A son retour dans les Antilles, ses responsabilités sont élargies : il devient aussi gouverneur et lieutenant général de la Guadeloupe et des îles françaises avoisinantes, dont il va se hâter d’améliorer la sécurité et le fonctionnement.Mais en 1770, trop malade, il demande à rentrer définitivement sur ses terres. A son départ, il est loué et regretté par les colons.
Durant les quatre années qui suivent, Victor-Thérèse vit à Ennery ; il gère son fief avec la plus grande attention ; celui-ci est l’un des plus importants de la région. C’est alors que le comte perd le fils que portait sa femme, accident dont nous avons gardé la mémoire grâce à la lettre recueillie par la mairie et évoquée plus haut.
Un coup de théâtre survient en 1775 : le jeune roi Louis XVI, monté sur le trône quelques mois plus tôt, le mande à Versailles. Le souverain reçoit lui-même le comte d’Ennery. Il lui demande de reprendre du service pour une année afin d’aller gouverner Saint-Domingue, la colonie française la plus florissante et la plus riche des Caraïbes. Celle-ci est en danger. Les colonies anglaises d’Amérique affichent en effet leur volonté de prendre leur indépendance et l’Angleterre menace de rentrer en guerre contre la France si celle-ci soutient les Insurgents.
Saint -Domingue constituerait alors une cible de choix.
Le jeune souverain estime que le talent d’Ennery, tel qu’il a été observé aux Antilles, fera merveille à Saint-Domingue. De surcroît, la réputation militaire du comte, connue à l’étranger, devrait inciter les Anglais à la plus grande prudence.
Ennery se plie au désir du roi. Il s’embarque bientôt pour Saint-Domingue, quittant son château pour ne plus jamais le revoir.
Sur place, fidèle à lui-même, il agit avec promptitude et efficacité. En priorité il améliore les défenses de l’île et veille à ce que la colonie puisse être convenablement ravitaillée, malgré les blocus que Londres met progressivement en place.

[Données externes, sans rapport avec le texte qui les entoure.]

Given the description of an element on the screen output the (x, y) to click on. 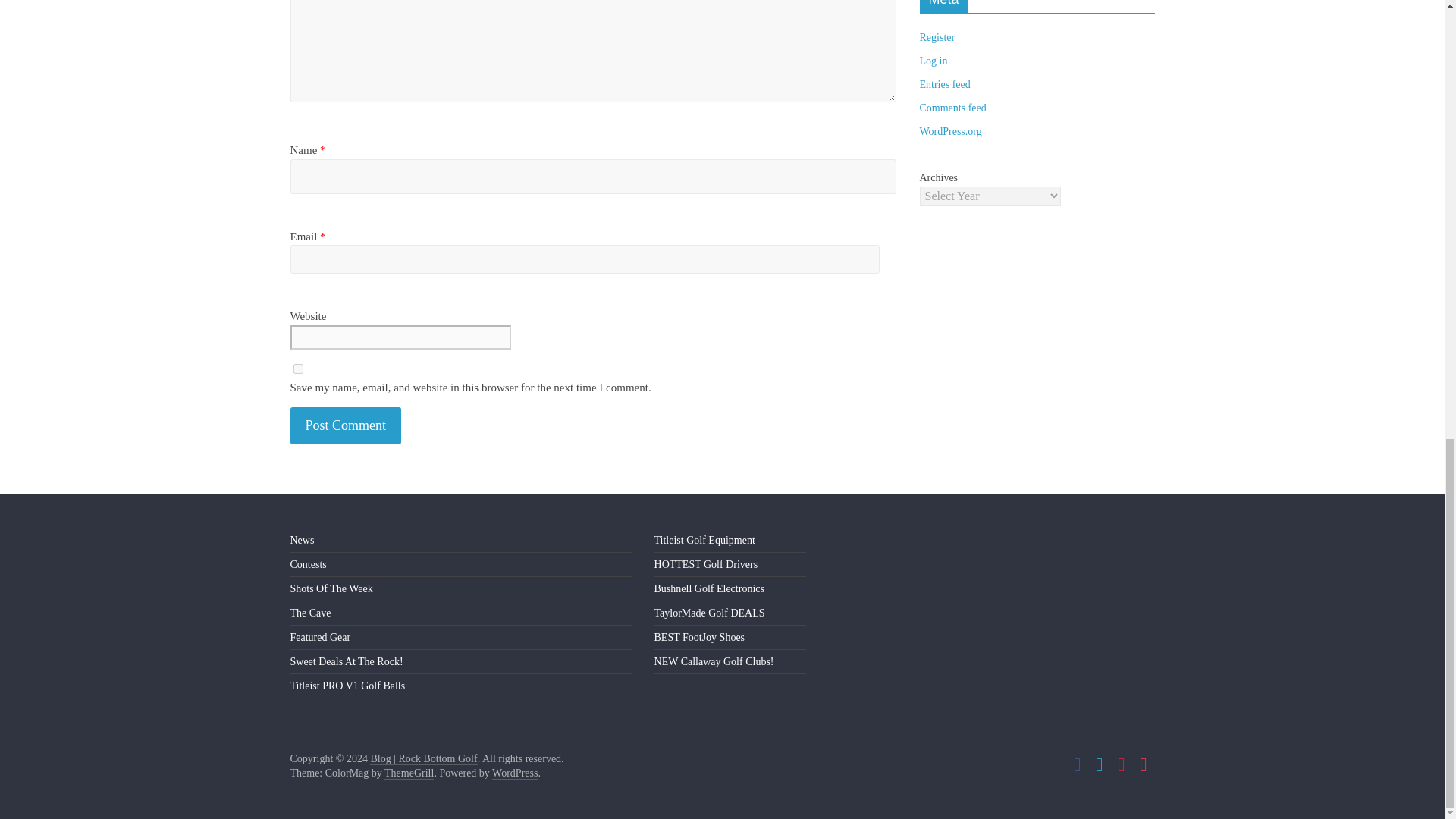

Très vite, il règle un litige ancien qui existait avec l’Espagne, souveraine de la partie orientale de l’île : la frontière entre les deux pays est mal définie ce qui est source de nombreux litiges. La question est traitée tambour battant et un traité officiel, qui délimite les possessions de chacun, est signé entre les deux nations ; c’est Ennery en personne qui le paraphera au nom du roi de France. En reconnaissance de cette action, le Conseil supérieur de l’île donne le nom d’Ennery à un bourg qui appartenait jusqu’alors à l’Espagne.
Les mois se sont écoulés et la menace d’une invasion anglaise se précise davantage. Le roi demande à Ennery de servir une année supplémentaire.
Fin novembre 1776, Ennery tombe gravement malade. Les médecins qui s’activent autour de lui sont impuissants. Le 13 décembre, il succombe, emporté par la typhoïde. A la demande du comte, son coeur est envoyé à Ennery, dans un coffret en plomb, dans l’église Saint-Aubin, où il repose encore.
En conclusion, le dépouillement des archives du XVIIIe siècle auquel nous avons procédé : édits, décisions, mémoires, correspondances échangées avec le ministre et les quelques écrits laissés par nos prédécesseurs nous ont permis de reconstituer l’itinéraire en grande partie oublié d’un enfant d’Ennery, seigneur des lieux.
Personnage haut en couleur, célèbre pour ses colères mais prompt à reconnaître ses torts, il s’est illustré sur les champs de bataille européens par sa bravoure, sa lucidité et son sens tactique. En outre, il a montré aux colonies une qualité de service exceptionnelle, marquée par une faculté d’analyse rapide, un jugement sûr, une décision prompte, une aptitude élevée à fédérer les hommes autour de lui, une volonté inflexible, le tout mêlé à une bienveillance profonde et à une grande probité morale.
Sans aucun doute pour nous, la figure du comte Victor-Thérèse Charpentier d’Ennery mérite de sortir de l’oubli quasi général dans lequel il est tombé. Le principal édile d’Ennery, monsieur Matthieu Laurent, auquel nous avons présenté nos recherches, en est lui-même convaincu et prépare des actions concrètes.